Which brings us to the other side of the spectrum, with 27 Steps of May (2019). Directed by Ravi L. Bharwani and written by Rayya Makarim. The film may not have been a commercial success with kincir.com noting that it had only 37,654 viewers; however, it did receive various accolades including the Citra Award for Best Leading Actress and the Golden Hanoman Award in Jogja-NETPAC Asian Film Festival. 27 Steps of May follows the story of May who was gang-raped at the age of 14 and since then has not uttered a single word for the next 8 years. She follows a strict routine of only doing 27 footsteps daily within the confines of her home which she won’t leave, even if her next-door neighbour’s house caught on fire.
27 Steps of May lives in the fine line between being graphic and artistically poetic in its presentation.
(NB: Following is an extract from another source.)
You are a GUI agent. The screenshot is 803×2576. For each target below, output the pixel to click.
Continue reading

It does not sugarcoat how May the survivor is driven to self-harm as she takes a razor to her arm every time her father tries to get her out of the house. It does not sugarcoat how her father as her sole caretaker is deeply, emotionally impacted as he goes to illegal fight clubs at nights to relieve his frustrations. And the film shows a rape scene that was artistically-rendered enough to move viewers into tears and honour survivors by not being graphic in a gruesome in-your-face triggering way.
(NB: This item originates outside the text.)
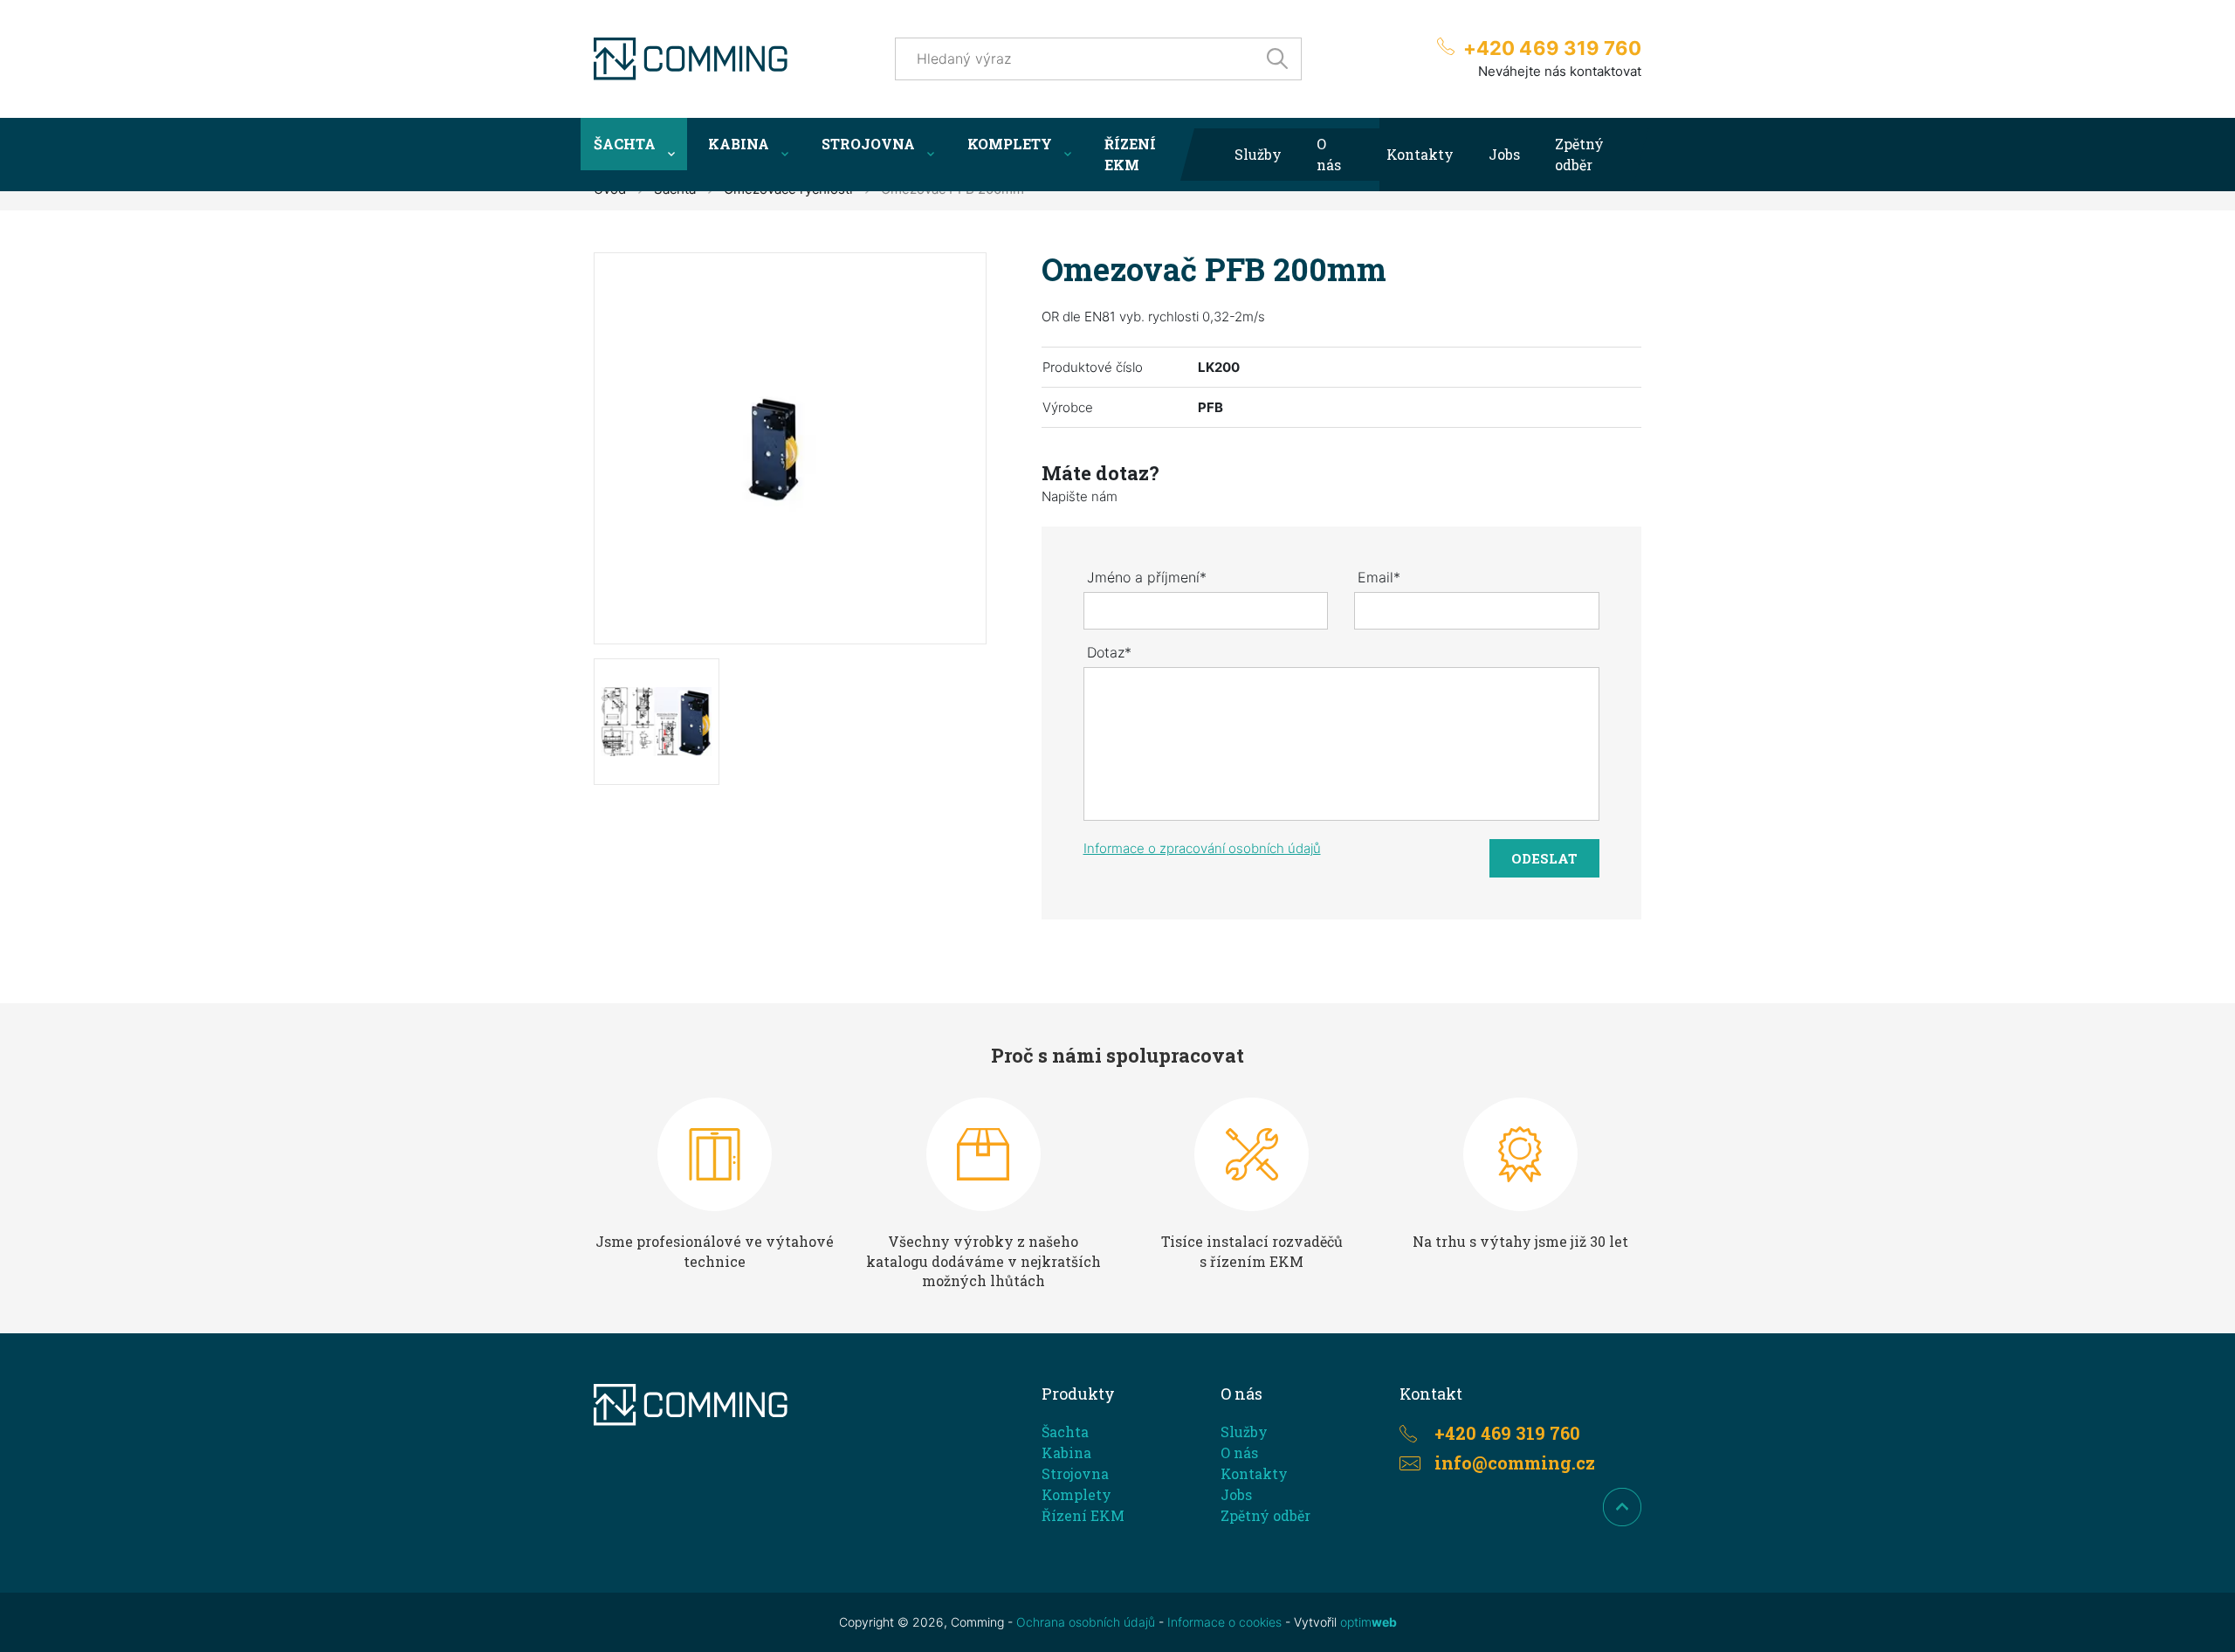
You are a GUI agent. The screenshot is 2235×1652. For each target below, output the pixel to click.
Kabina (738, 143)
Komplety (1009, 143)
In total, it took five years to produce 27 Steps of May. The filmmakers prioritized research in ensuring that they have a well-written script which takes the survivor’s side, honouring their pain and telling their story the way they would want it to be told. This is seen in how May is given her own agency and the freedom to make her choices. It is her story; she decides when she comes out of her house, she decides who she interacts with, and how she interacts with them, because this is her life; not her father’s, nor her father’s employees, or even her next door magician neighbour’s. The end goal of 27 Steps of May is to add positive discourse to the issue and to fight against the patriarchal norms. The film represents a handful of Indonesia’s population, especially its many survivors.
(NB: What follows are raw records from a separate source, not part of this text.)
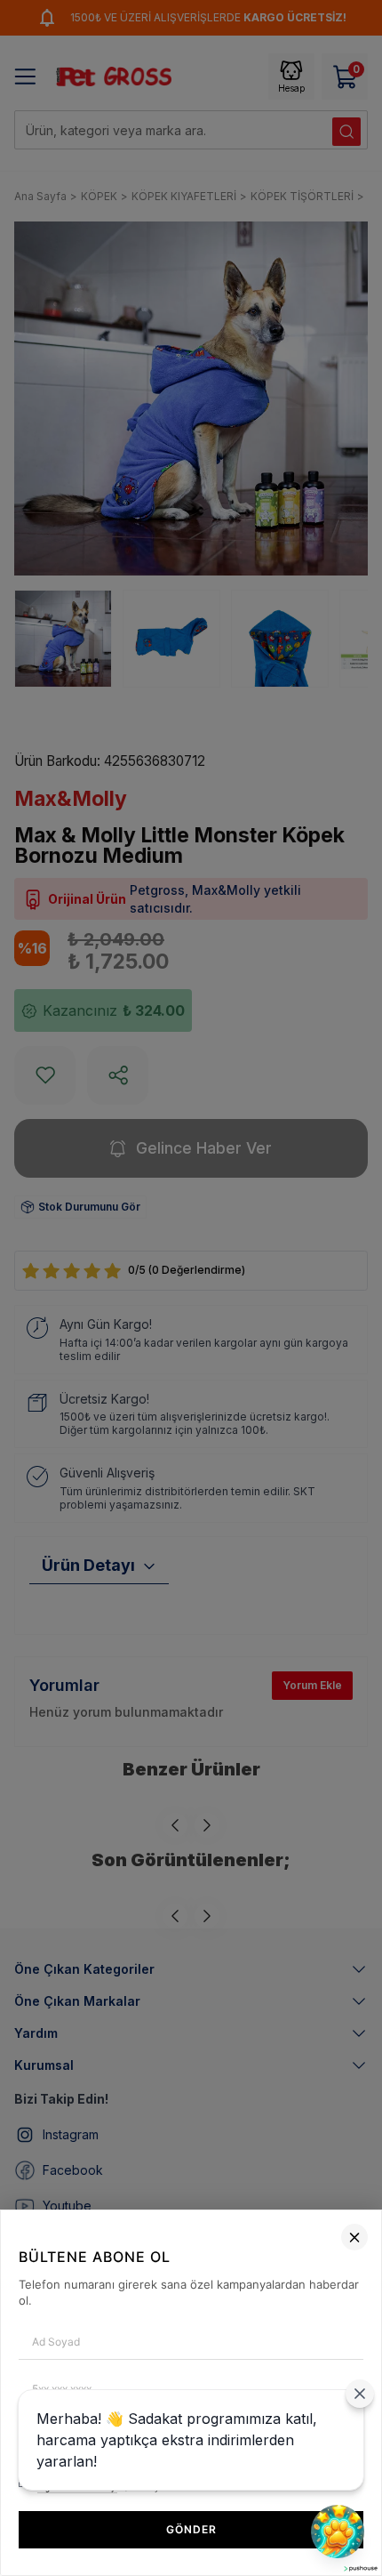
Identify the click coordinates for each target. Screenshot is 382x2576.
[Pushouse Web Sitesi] (360, 2568)
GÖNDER (191, 2529)
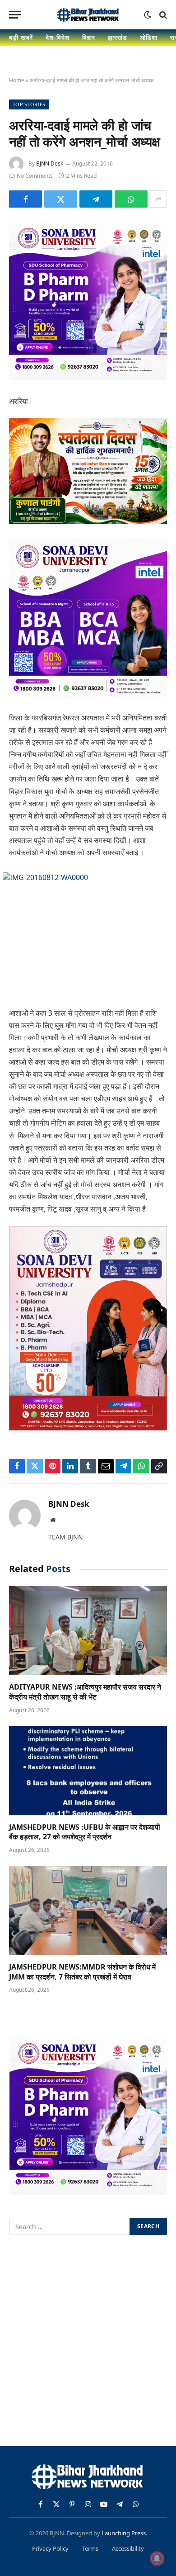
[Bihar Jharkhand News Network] (88, 15)
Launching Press (124, 2533)
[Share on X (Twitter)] (60, 199)
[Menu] (15, 15)
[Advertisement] (88, 2342)
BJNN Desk (49, 163)
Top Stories (29, 104)
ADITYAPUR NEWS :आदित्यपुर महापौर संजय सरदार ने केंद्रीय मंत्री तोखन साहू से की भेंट (85, 1692)
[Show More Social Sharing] (158, 199)
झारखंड (117, 37)
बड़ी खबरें (21, 37)
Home (16, 80)
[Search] (162, 15)
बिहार (88, 37)
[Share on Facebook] (25, 199)
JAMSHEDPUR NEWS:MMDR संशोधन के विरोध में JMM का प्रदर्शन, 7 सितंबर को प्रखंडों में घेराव (82, 1972)
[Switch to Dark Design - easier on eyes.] (147, 15)
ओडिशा (148, 37)
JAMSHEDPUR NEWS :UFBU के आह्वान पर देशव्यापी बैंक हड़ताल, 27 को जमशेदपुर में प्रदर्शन (84, 1832)
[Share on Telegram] (95, 199)
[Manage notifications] (157, 2558)
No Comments (35, 176)
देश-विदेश (57, 37)
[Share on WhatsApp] (131, 199)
27 Steps of May is an independent film, co-financed by passionate producers whose priorities were not commercial gains; this is something that must be acknowledged in comparing 27 Steps of May with Posesif; that at the end of the day, people need to make a living. However, we should also not turn a blind eye to how Posesif and it’s 348,706 cinema viewers would have profited several times its production cost, while survivors of the sexual violence whose story is being profited from receive no remuneration for their pain. Survivors of sexual violence in Indonesia dare not dream of financial retribution, when their access to proper medical, psychological, and legal aid remains sparse throughout the country.
Artist Banksy once said that “film is incredibly democratic and accessible, it’s probably the best option if you actually want to change the world, not just redecorate it.” Which is why film representation of what the Indonesian public think is crucial. In a state of emergency, as it is with sexual violence in Indonesia, a filmmaker’s job is not to conform to existing norms but to continuously attempt in breaking through all of it and to give a voice to the silenced, adding onto the fight for justice and equality in the long run.